How does the dust collection compare for the two routers you are considering?


----------



## Jake229 (Aug 13, 2021)

I believe the Dewalt has dust collection, but only on the plunge base. The Bosch doesn’t appear to have any. Additionally, the Porter Cable jig I am looking at has guides that will fit the Dewalt but from other forums, not the Bosch directly. The jig is out of stock at HD but the router kit is still available. 
Jake


----------



## Jake229 (Aug 13, 2021)

Steve Pack said:


> I have both, Bosch is table mounted, Dewalt is used with plunge base. both are good tools.

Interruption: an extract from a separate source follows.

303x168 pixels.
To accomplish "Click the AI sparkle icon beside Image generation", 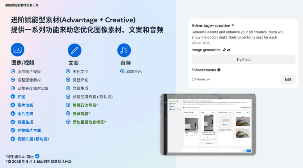I will point(224,50).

Thank you! I agree that I really can’t go wrong with either.


----------



## srjaynes49 (Feb 9, 2010)

Jake229 said:


> _Good evening!
> Due to a misfortune drop to the concrete, my trusty 30 year old Craftsman fixed based router needs to be replaced. I have narrowed it down to the Dewalt and the Bosch routers. Additionally, I will be purchasing a PORTER-CABLE Dovetail Jig with Mini Template Kit (4216)_. I want to make some memory boxes and a rifle display case to hang on my wall. Dovetails will meet the needs for both of these projects.
> 
> I am hoping someone will be willing to give me their opinions on my two router choices. The Dewalt comes with a 3 year warranty, while the Bosch has a 1 year. I have a coupon for 10% off at the big orange box store. Both router kits come with fixed and plunge and are priced within $20.00 of each other.
> ...


You could drink the magic Kool Aid and spring for an OF 1400 Festool. It should last a lifetime for a hobbyist. It also has a myriad of special function accessories available and featuresc compatibility with Festool and several other brands of track-saw tracks. The biggest benefit is the awesome dust collection from one of the most dust producing tools in the shop or that matter living room or kitchen. I own Porter Cable, Dewalt, Hitachi, Bosch, Elu, and Festool routers. My Festool OF1400 is my go-to router for many reasons. If not buying Festool, I’d go with the Dewalt with fixed and plunge bases. Five years ago I would have said Bosch but in most locations it’s easier to get service and parts for Dewalt and Dewalt seems to be delivering superior quality these days. The 3 year warranty is a good feature too. Keep your body part ps away from the sharp spinning gadgets!


----------



## Yukoneric1 (Dec 2, 2021)

Jake229 said:


> _Good evening!
> Due to a misfortune drop to the concrete, my trusty 30 year old Craftsman fixed based router needs to be replaced. I have narrowed it down to the Dewalt and the Bosch routers. Additionally, I will be purchasing a PORTER-CABLE Dovetail Jig with Mini Template Kit (4216)_. I want to make some memory boxes and a rifle display case to hang on my wall. Dovetails will meet the needs for both of these projects.
> 
> I am hoping someone will be willing to give me their opinions on my two router choices. The Dewalt comes with a 3 year warranty, while the Bosch has a 1 year. I have a coupon for 10% off at the big orange box store. Both router kits come with fixed and plunge and are priced within $20.00 of each other.
> ...


I have both. The Bosch has a built-in raiser that it great on the router table.


----------



## Steve Pack (Jan 1, 2014)

I too like the height adjustment on Bosch, mine is mounted on a MLCS cast iron tables saw wing, with nice fence. My Dewalt is used primely as a router planer, to bring wood to 1/2 inch


----------



## jdonhowe (Sep 12, 2009)

FWIW, as of this moment Amazon is selling the Bosch 1617EVS fixed base for $129.99, with $20 price reduction on checkout, so $109.99! Anyone's guess as to how long that price will last!


----------



## packsteven575 (Dec 23, 2021)

if you are wanting yp use PC bushings, order this from amazon

BOSCH RA1129 Template Guide Adapter Set


----------



## Jake229 (Aug 13, 2021)

packsteven575 said:


> if you are wanting yp use PC bushings, order this from amazon
> 
> BOSCH RA1129 Template Guide Adapter Set


I think the dovetail jig comes with those adapters. At least I hope they come with. I’ll have another look. Happy Holidays!


----------



## jdonhowe (Sep 12, 2009)

Jake229 said:


> I think the dovetail jig comes with those adapters. At least I hope they come with. I’ll have another look. Happy Holidays!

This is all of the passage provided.